> Requirements: Set down the part of the pycisTopic code starting with "from pycisTopic.cistopic_class import" and going on through "regions_chunk_size=20000,)", copied word for word.

> Excerpt to read:
§

My code is as follows (using v3 branch) where data is my QCed pyCistopic object:

topic_region_ = data.selected_model.topic_region.to_numpy(dtype=np.float32)
cell_topic_ = data.selected_model.cell_topic.to_numpy(dtype=np.float32)
regions = data.selected_model.topic_region.index.tolist()


from pycisTopic.cistopic_class import *
from pycisTopic.diff_features import *
## Get mean and dispersion of normalized imputed accessibility per region.
(region_names_to_keep,
per_region_means_on_normalized_imputed_acc,
per_region_dispersions_on_normalized_imputed_acc,) = calculate_per_region_mean_and_dispersion_on_normalized_imputed_acc(
          region_topic=topic_region_,
          cell_topic=cell_topic_,
          region_names=regions,
          scale_factor1 = 10**6,
          scale_factor2 = 10**4,
          regions_chunk_size=20000,)

## Find highly variable features.
var_regions = find_highly_variable_regions(
          regions=region_names_to_keep,
          per_region_means_on_normalized_imputed_acc=per_region_means_on_normalized_imputed_acc,
          per_region_dispersions_on_normalized_imputed_acc=per_region_dispersions_on_normalized_imputed_acc,
          min_disp = 0.05,
          min_mean = 0.0125,
          max_disp = float("inf"),
          max_mean = 3,
          n_bins = 20,
          n_top_features = None,
          plot = True,)

## Optional: save regions
pd.DataFrame(var_regions, columns=["regions"]).to_csv(f"{out_dir}/variable_regions.csv", index=False)

markers_dict = find_diff_accessible_regions(
    region_topic                   = topic_region_.astype("float32"),
    cell_topic                     = cell_topic_.astype("float32"),
    region_names                   = regions,  # calculated from binarize_topics()

§

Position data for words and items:
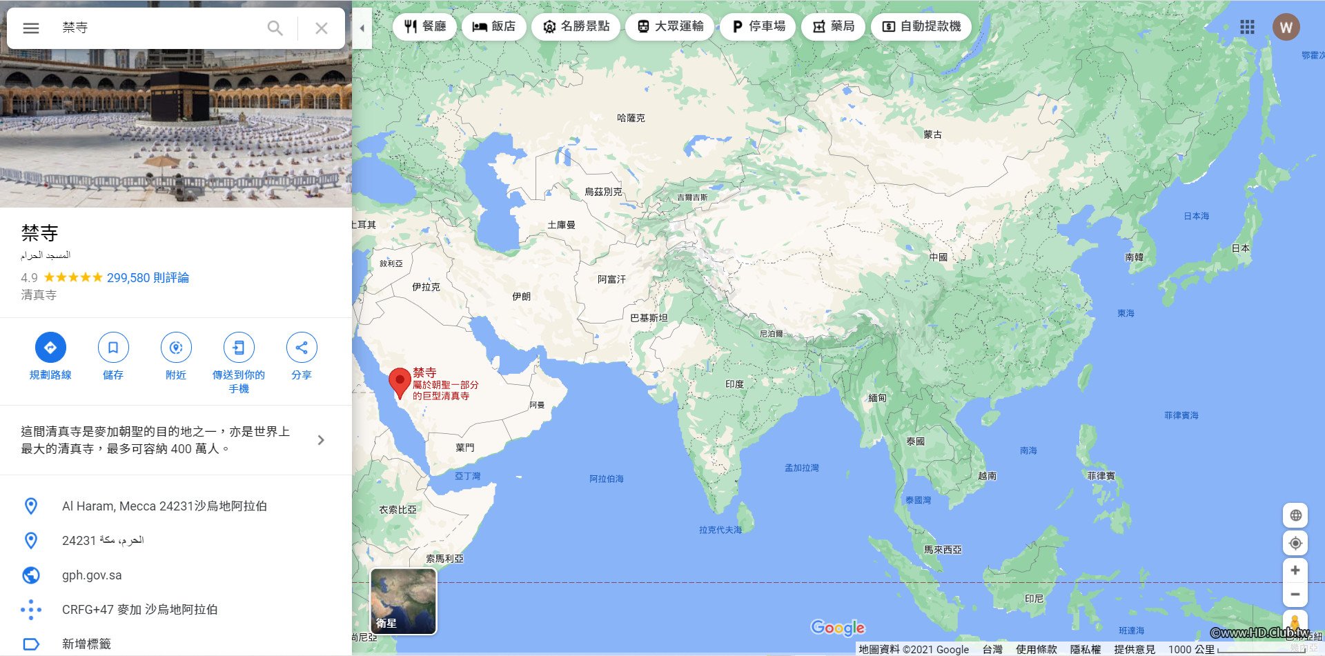The height and width of the screenshot is (656, 1325).
Task: Click the my-location target button
Action: pyautogui.click(x=1295, y=543)
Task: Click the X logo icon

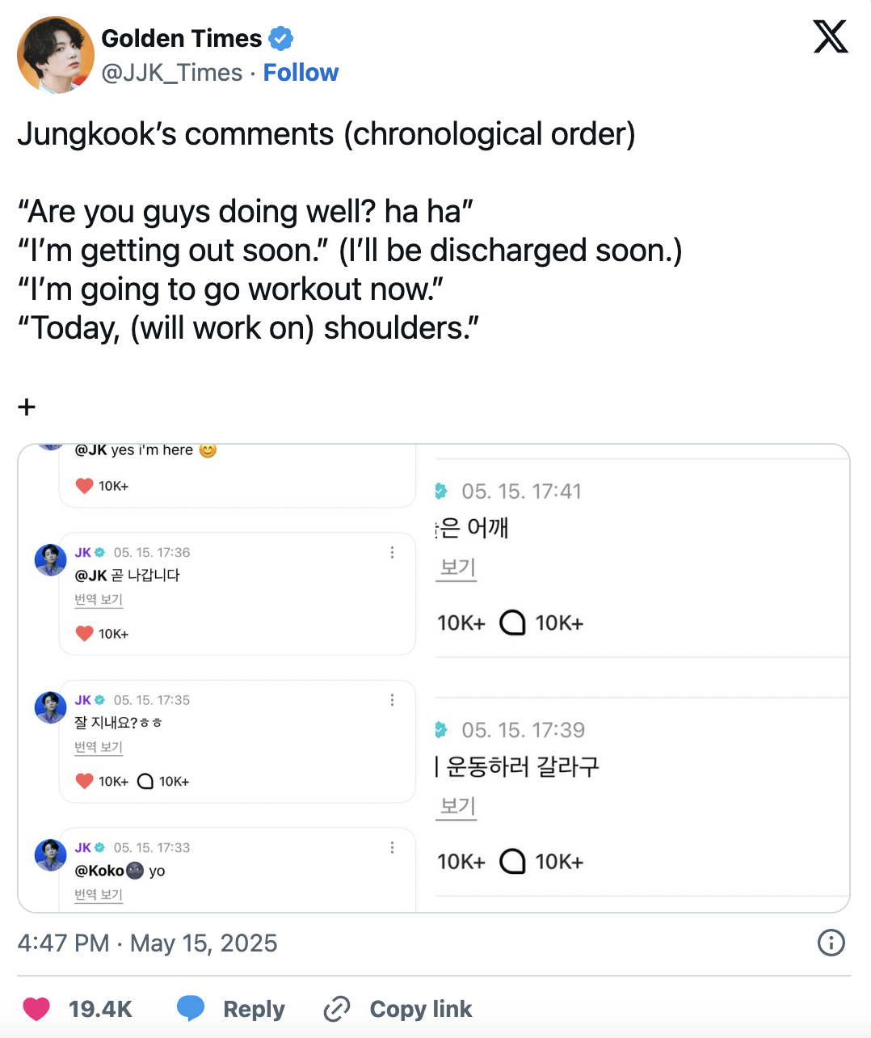Action: [x=830, y=37]
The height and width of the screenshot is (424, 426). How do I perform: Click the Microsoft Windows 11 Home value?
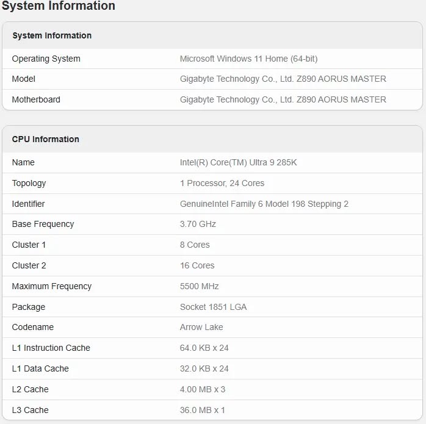(248, 59)
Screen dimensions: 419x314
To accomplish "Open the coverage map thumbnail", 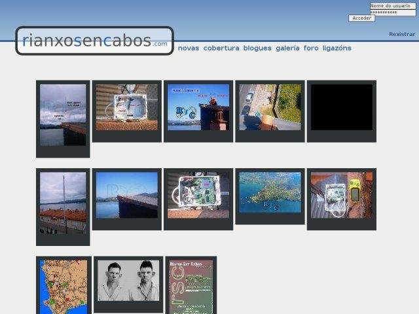I will point(63,286).
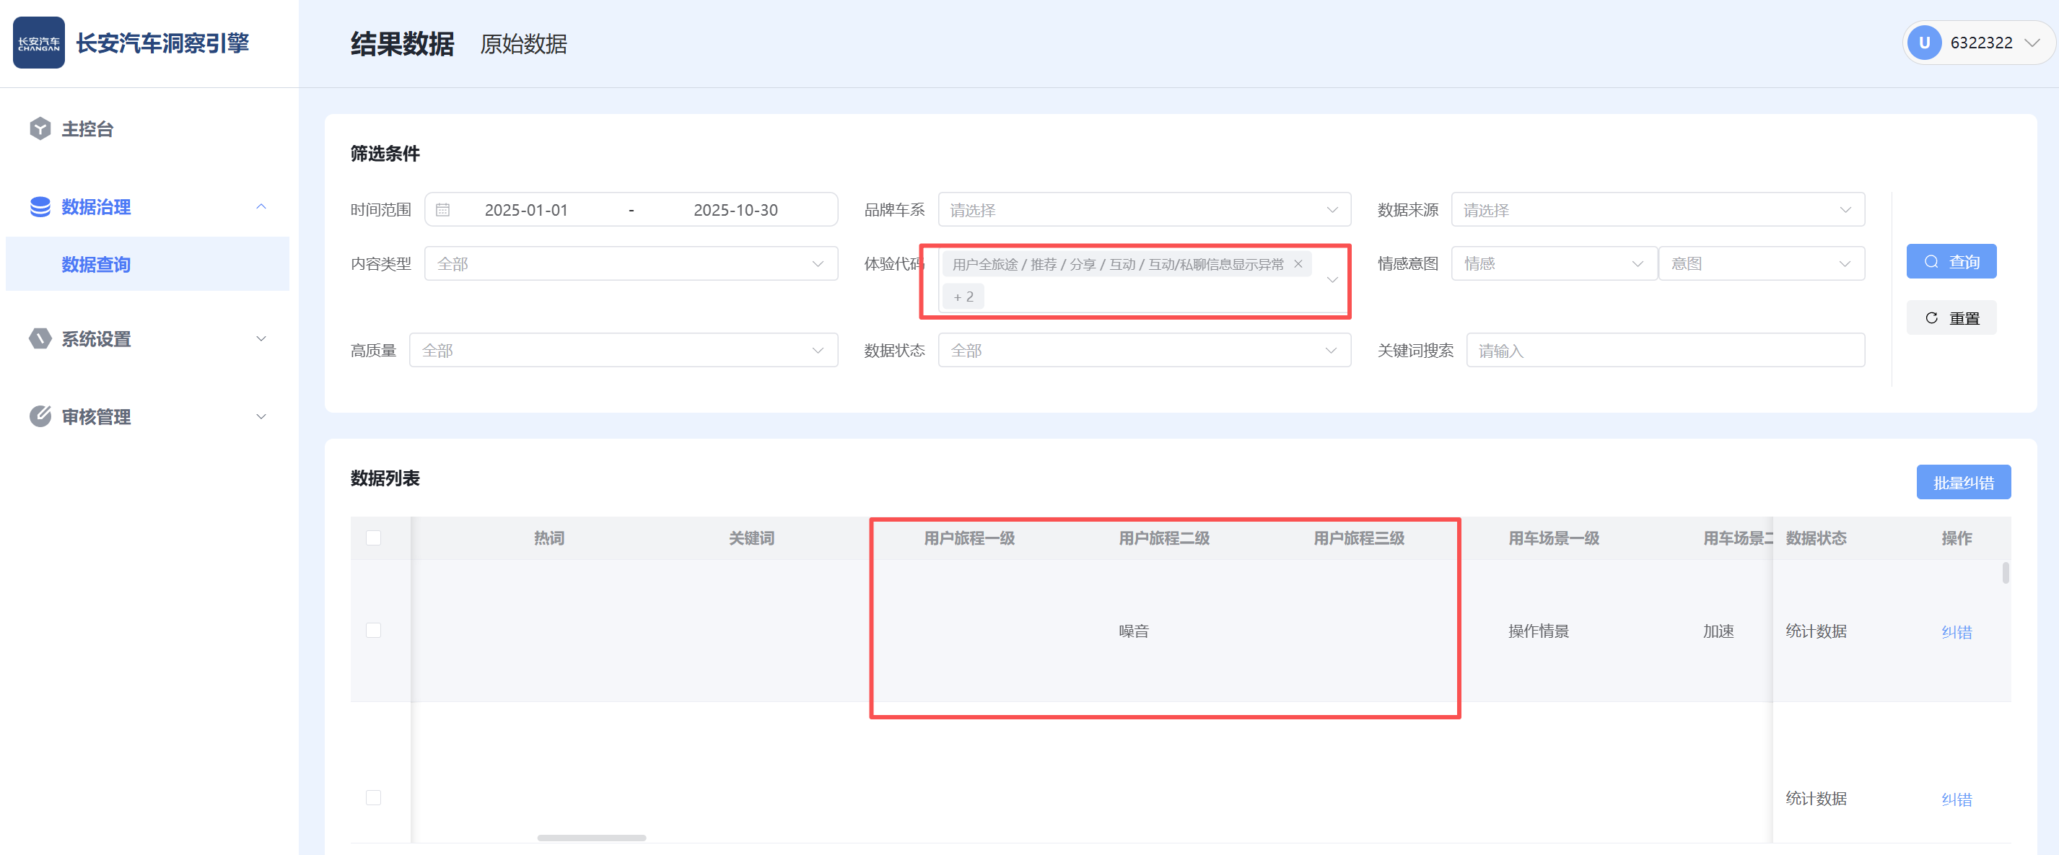Click the 关键词搜索 input field
The height and width of the screenshot is (855, 2059).
(1665, 351)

§

> Task response:
from pycisTopic.cistopic_class import *
from pycisTopic.diff_features import *
## Get mean and dispersion of normalized imputed accessibility per region.
(region_names_to_keep,
per_region_means_on_normalized_imputed_acc,
per_region_dispersions_on_normalized_imputed_acc,) = calculate_per_region_mean_and_dispersion_on_normalized_imputed_acc(
          region_topic=topic_region_,
          cell_topic=cell_topic_,
          region_names=regions,
          scale_factor1 = 10**6,
          scale_factor2 = 10**4,
          regions_chunk_size=20000,)